━━ RAW RECORDS ━━
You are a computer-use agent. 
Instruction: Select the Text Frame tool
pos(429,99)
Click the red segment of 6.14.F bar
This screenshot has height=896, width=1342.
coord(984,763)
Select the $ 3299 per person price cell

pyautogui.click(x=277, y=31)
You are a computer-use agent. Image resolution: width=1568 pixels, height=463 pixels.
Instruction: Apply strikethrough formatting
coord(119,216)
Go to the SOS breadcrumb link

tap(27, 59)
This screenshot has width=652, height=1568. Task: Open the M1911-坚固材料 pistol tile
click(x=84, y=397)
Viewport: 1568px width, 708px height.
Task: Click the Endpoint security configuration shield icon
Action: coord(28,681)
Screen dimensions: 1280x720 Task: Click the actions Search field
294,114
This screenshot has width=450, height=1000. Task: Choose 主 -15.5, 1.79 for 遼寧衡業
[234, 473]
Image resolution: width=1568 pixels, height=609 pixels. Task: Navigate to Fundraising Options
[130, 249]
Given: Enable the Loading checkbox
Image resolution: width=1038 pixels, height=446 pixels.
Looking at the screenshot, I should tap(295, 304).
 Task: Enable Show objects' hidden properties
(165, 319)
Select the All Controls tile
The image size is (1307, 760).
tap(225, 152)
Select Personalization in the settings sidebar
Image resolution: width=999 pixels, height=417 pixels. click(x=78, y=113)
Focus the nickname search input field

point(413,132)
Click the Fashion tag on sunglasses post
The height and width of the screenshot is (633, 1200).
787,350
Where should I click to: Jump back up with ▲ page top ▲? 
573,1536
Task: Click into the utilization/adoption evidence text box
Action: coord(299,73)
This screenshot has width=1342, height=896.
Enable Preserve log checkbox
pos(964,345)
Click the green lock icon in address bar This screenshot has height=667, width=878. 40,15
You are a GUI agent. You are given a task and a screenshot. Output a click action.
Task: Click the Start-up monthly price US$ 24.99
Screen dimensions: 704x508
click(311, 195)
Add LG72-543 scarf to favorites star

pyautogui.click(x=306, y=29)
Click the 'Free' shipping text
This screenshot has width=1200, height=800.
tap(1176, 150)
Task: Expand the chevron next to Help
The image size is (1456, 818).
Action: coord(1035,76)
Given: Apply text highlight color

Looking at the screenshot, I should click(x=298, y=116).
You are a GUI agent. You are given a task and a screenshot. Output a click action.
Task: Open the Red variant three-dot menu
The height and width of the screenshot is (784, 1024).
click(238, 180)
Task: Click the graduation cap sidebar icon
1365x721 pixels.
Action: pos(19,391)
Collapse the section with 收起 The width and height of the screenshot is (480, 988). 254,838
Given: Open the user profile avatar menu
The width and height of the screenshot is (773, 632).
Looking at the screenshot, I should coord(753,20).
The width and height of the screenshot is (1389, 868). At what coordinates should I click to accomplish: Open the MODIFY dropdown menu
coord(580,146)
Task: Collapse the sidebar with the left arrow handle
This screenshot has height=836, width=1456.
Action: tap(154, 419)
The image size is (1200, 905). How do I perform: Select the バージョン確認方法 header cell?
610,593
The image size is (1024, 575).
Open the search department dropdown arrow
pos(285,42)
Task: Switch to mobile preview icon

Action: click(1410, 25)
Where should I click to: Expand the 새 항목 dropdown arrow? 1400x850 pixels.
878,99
━━━
Copy the lines above word for word, with nothing added or changed.

You are a computer-use agent. 
Instruction: Select the Text Frame tool
pos(429,99)
Click the red segment of 6.14.F bar
This screenshot has height=896, width=1342.
coord(984,763)
Select the $ 3299 per person price cell

pyautogui.click(x=277, y=31)
You are a computer-use agent. Image resolution: width=1568 pixels, height=463 pixels.
Instruction: Apply strikethrough formatting
coord(119,216)
Go to the SOS breadcrumb link

tap(27, 59)
This screenshot has width=652, height=1568. Task: Open the M1911-坚固材料 pistol tile
click(x=84, y=397)
Viewport: 1568px width, 708px height.
Task: Click the Endpoint security configuration shield icon
Action: coord(28,681)
Screen dimensions: 1280x720 Task: Click the actions Search field
294,114
This screenshot has width=450, height=1000. Task: Choose 主 -15.5, 1.79 for 遼寧衡業
[234, 473]
Image resolution: width=1568 pixels, height=609 pixels. Task: Navigate to Fundraising Options
[130, 249]
Given: Enable the Loading checkbox
Image resolution: width=1038 pixels, height=446 pixels.
Looking at the screenshot, I should tap(295, 304).
 Task: Enable Show objects' hidden properties
(165, 319)
Select the All Controls tile
The image size is (1307, 760).
tap(225, 152)
Select Personalization in the settings sidebar
Image resolution: width=999 pixels, height=417 pixels. click(x=78, y=113)
Focus the nickname search input field

point(413,132)
Click the Fashion tag on sunglasses post
The height and width of the screenshot is (633, 1200).
787,350
Where should I click to: Jump back up with ▲ page top ▲? 
573,1536
Task: Click into the utilization/adoption evidence text box
Action: coord(299,73)
This screenshot has width=1342, height=896.
Enable Preserve log checkbox
pos(964,345)
Click the green lock icon in address bar This screenshot has height=667, width=878. 40,15
You are a GUI agent. You are given a task and a screenshot. Output a click action.
Task: Click the Start-up monthly price US$ 24.99
Screen dimensions: 704x508
click(311, 195)
Add LG72-543 scarf to favorites star

pyautogui.click(x=306, y=29)
Click the 'Free' shipping text
This screenshot has width=1200, height=800.
tap(1176, 150)
Task: Expand the chevron next to Help
The image size is (1456, 818).
Action: coord(1035,76)
Given: Apply text highlight color

Looking at the screenshot, I should click(x=298, y=116).
You are a GUI agent. You are given a task and a screenshot. Output a click action.
Task: Open the Red variant three-dot menu
The height and width of the screenshot is (784, 1024).
click(238, 180)
Task: Click the graduation cap sidebar icon
1365x721 pixels.
Action: pos(19,391)
Collapse the section with 收起 The width and height of the screenshot is (480, 988). 254,838
Given: Open the user profile avatar menu
The width and height of the screenshot is (773, 632).
Looking at the screenshot, I should coord(753,20).
The width and height of the screenshot is (1389, 868). At what coordinates should I click to accomplish: Open the MODIFY dropdown menu
coord(580,146)
Task: Collapse the sidebar with the left arrow handle
This screenshot has height=836, width=1456.
Action: tap(154, 419)
The image size is (1200, 905). How do I perform: Select the バージョン確認方法 header cell?
610,593
The image size is (1024, 575).
Open the search department dropdown arrow
pos(285,42)
Task: Switch to mobile preview icon

Action: click(1410, 25)
Where should I click to: Expand the 새 항목 dropdown arrow? 1400x850 pixels.
878,99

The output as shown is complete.